Stored items:
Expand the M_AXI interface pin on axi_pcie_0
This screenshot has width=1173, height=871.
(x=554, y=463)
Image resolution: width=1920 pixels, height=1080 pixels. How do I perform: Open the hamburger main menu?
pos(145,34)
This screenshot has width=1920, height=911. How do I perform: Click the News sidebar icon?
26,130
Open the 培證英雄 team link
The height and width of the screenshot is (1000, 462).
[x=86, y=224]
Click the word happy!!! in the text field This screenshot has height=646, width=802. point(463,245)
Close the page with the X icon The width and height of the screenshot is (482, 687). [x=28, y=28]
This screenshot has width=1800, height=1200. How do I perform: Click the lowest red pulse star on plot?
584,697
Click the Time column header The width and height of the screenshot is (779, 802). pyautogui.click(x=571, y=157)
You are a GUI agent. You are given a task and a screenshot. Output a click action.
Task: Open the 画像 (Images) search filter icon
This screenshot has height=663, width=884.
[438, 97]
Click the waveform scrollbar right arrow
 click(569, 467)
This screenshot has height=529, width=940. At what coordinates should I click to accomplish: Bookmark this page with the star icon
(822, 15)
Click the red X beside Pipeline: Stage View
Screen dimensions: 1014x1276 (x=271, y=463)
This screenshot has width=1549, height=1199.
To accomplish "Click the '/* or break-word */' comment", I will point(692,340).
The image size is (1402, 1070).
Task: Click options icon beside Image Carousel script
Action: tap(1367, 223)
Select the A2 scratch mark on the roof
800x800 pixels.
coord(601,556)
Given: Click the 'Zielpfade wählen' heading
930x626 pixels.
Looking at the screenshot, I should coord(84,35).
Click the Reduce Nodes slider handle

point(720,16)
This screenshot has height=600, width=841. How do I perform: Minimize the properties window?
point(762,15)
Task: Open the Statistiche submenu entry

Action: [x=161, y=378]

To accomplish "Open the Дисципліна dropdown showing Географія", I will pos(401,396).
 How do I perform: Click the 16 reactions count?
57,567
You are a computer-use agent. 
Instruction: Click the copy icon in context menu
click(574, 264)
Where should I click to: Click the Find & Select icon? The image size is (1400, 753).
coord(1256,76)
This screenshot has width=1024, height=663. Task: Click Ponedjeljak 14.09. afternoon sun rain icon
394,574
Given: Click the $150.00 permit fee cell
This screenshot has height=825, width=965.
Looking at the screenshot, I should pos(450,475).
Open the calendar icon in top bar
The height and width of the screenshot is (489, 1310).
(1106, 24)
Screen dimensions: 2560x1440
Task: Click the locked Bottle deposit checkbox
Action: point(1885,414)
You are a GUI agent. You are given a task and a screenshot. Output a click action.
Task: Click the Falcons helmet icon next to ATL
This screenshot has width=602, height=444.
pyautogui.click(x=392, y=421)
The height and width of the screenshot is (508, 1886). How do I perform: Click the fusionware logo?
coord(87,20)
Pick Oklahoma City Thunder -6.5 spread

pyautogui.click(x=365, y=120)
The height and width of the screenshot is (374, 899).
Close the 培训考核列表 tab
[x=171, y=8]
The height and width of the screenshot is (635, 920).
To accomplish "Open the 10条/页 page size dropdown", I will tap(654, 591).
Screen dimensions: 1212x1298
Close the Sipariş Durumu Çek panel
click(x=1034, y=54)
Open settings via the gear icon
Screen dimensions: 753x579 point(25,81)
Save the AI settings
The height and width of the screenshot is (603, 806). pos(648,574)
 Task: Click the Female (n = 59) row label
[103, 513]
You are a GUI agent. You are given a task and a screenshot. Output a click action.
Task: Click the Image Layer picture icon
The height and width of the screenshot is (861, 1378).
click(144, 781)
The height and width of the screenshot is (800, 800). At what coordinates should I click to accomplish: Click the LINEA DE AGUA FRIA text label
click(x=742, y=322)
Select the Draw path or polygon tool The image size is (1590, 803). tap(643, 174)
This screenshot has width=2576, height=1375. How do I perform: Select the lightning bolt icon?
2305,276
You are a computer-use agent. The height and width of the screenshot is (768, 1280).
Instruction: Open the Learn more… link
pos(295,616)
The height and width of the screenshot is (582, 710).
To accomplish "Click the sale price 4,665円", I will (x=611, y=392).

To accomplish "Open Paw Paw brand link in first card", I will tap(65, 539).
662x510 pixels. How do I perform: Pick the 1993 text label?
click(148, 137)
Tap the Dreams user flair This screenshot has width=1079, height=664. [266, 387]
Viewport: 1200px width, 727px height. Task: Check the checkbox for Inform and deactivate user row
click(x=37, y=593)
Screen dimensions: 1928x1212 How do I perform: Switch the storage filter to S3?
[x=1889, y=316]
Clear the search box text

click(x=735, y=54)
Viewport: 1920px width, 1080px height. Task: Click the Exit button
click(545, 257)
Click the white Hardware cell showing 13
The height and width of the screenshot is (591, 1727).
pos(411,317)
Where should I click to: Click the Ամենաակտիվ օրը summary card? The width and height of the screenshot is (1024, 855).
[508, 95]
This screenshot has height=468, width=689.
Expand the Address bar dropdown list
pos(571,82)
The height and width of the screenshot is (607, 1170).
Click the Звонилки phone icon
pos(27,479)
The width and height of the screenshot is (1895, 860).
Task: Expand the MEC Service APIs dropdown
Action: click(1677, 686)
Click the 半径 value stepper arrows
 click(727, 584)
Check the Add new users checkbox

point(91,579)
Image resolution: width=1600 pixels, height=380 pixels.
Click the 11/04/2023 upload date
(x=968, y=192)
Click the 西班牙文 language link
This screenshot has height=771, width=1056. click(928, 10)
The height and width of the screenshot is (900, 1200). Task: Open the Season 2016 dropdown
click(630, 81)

Required action: The data above should be reproduced in full and exactly.

Answer box:
Expand the M_AXI interface pin on axi_pcie_0
This screenshot has width=1173, height=871.
(x=554, y=463)
Image resolution: width=1920 pixels, height=1080 pixels. How do I perform: Open the hamburger main menu?
pos(145,34)
This screenshot has width=1920, height=911. How do I perform: Click the News sidebar icon?
26,130
Open the 培證英雄 team link
The height and width of the screenshot is (1000, 462).
[x=86, y=224]
Click the word happy!!! in the text field This screenshot has height=646, width=802. point(463,245)
Close the page with the X icon The width and height of the screenshot is (482, 687). [x=28, y=28]
This screenshot has width=1800, height=1200. How do I perform: Click the lowest red pulse star on plot?
584,697
Click the Time column header The width and height of the screenshot is (779, 802). pyautogui.click(x=571, y=157)
You are a GUI agent. You are given a task and a screenshot. Output a click action.
Task: Open the 画像 (Images) search filter icon
This screenshot has height=663, width=884.
[438, 97]
Click the waveform scrollbar right arrow
 click(569, 467)
This screenshot has height=529, width=940. At what coordinates should I click to accomplish: Bookmark this page with the star icon
(822, 15)
Click the red X beside Pipeline: Stage View
Screen dimensions: 1014x1276 (x=271, y=463)
This screenshot has width=1549, height=1199.
To accomplish "Click the '/* or break-word */' comment", I will point(692,340).
The image size is (1402, 1070).
Task: Click options icon beside Image Carousel script
Action: tap(1367, 223)
Select the A2 scratch mark on the roof
800x800 pixels.
coord(601,556)
Given: Click the 'Zielpfade wählen' heading
930x626 pixels.
Looking at the screenshot, I should coord(84,35).
Click the Reduce Nodes slider handle

point(720,16)
This screenshot has height=600, width=841. How do I perform: Minimize the properties window?
point(762,15)
Task: Open the Statistiche submenu entry

Action: [x=161, y=378]

To accomplish "Open the Дисципліна dropdown showing Географія", I will pos(401,396).
 How do I perform: Click the 16 reactions count?
57,567
You are a computer-use agent. 
Instruction: Click the copy icon in context menu
click(574, 264)
Where should I click to: Click the Find & Select icon? The image size is (1400, 753).
coord(1256,76)
This screenshot has width=1024, height=663. Task: Click Ponedjeljak 14.09. afternoon sun rain icon
394,574
Given: Click the $150.00 permit fee cell
This screenshot has height=825, width=965.
Looking at the screenshot, I should pos(450,475).
Open the calendar icon in top bar
The height and width of the screenshot is (489, 1310).
(1106, 24)
Screen dimensions: 2560x1440
Task: Click the locked Bottle deposit checkbox
Action: point(1885,414)
You are a GUI agent. You are given a task and a screenshot. Output a click action.
Task: Click the Falcons helmet icon next to ATL
This screenshot has width=602, height=444.
pyautogui.click(x=392, y=421)
The height and width of the screenshot is (508, 1886). How do I perform: Click the fusionware logo?
coord(87,20)
Pick Oklahoma City Thunder -6.5 spread

pyautogui.click(x=365, y=120)
The height and width of the screenshot is (374, 899).
Close the 培训考核列表 tab
[x=171, y=8]
The height and width of the screenshot is (635, 920).
To accomplish "Open the 10条/页 page size dropdown", I will tap(654, 591).
Screen dimensions: 1212x1298
Close the Sipariş Durumu Çek panel
click(x=1034, y=54)
Open settings via the gear icon
Screen dimensions: 753x579 point(25,81)
Save the AI settings
The height and width of the screenshot is (603, 806). pos(648,574)
 Task: Click the Female (n = 59) row label
[103, 513]
You are a GUI agent. You are given a task and a screenshot. Output a click action.
Task: Click the Image Layer picture icon
The height and width of the screenshot is (861, 1378).
click(144, 781)
The height and width of the screenshot is (800, 800). At what coordinates should I click to accomplish: Click the LINEA DE AGUA FRIA text label
click(x=742, y=322)
Select the Draw path or polygon tool The image size is (1590, 803). tap(643, 174)
This screenshot has width=2576, height=1375. How do I perform: Select the lightning bolt icon?
2305,276
You are a computer-use agent. The height and width of the screenshot is (768, 1280).
Instruction: Open the Learn more… link
pos(295,616)
The height and width of the screenshot is (582, 710).
To accomplish "Click the sale price 4,665円", I will (x=611, y=392).

To accomplish "Open Paw Paw brand link in first card", I will tap(65, 539).
662x510 pixels. How do I perform: Pick the 1993 text label?
click(148, 137)
Tap the Dreams user flair This screenshot has width=1079, height=664. [266, 387]
Viewport: 1200px width, 727px height. Task: Check the checkbox for Inform and deactivate user row
click(x=37, y=593)
Screen dimensions: 1928x1212 How do I perform: Switch the storage filter to S3?
[x=1889, y=316]
Clear the search box text

click(x=735, y=54)
Viewport: 1920px width, 1080px height. Task: Click the Exit button
click(545, 257)
Click the white Hardware cell showing 13
The height and width of the screenshot is (591, 1727).
pos(411,317)
Where should I click to: Click the Ամենաակտիվ օրը summary card? The width and height of the screenshot is (1024, 855).
[508, 95]
This screenshot has height=468, width=689.
Expand the Address bar dropdown list
pos(571,82)
The height and width of the screenshot is (607, 1170).
Click the Звонилки phone icon
pos(27,479)
The width and height of the screenshot is (1895, 860).
Task: Expand the MEC Service APIs dropdown
Action: click(1677, 686)
Click the 半径 value stepper arrows
 click(727, 584)
Check the Add new users checkbox

point(91,579)
Image resolution: width=1600 pixels, height=380 pixels.
Click the 11/04/2023 upload date
(x=968, y=192)
Click the 西班牙文 language link
This screenshot has height=771, width=1056. click(928, 10)
The height and width of the screenshot is (900, 1200). Task: Open the Season 2016 dropdown
click(630, 81)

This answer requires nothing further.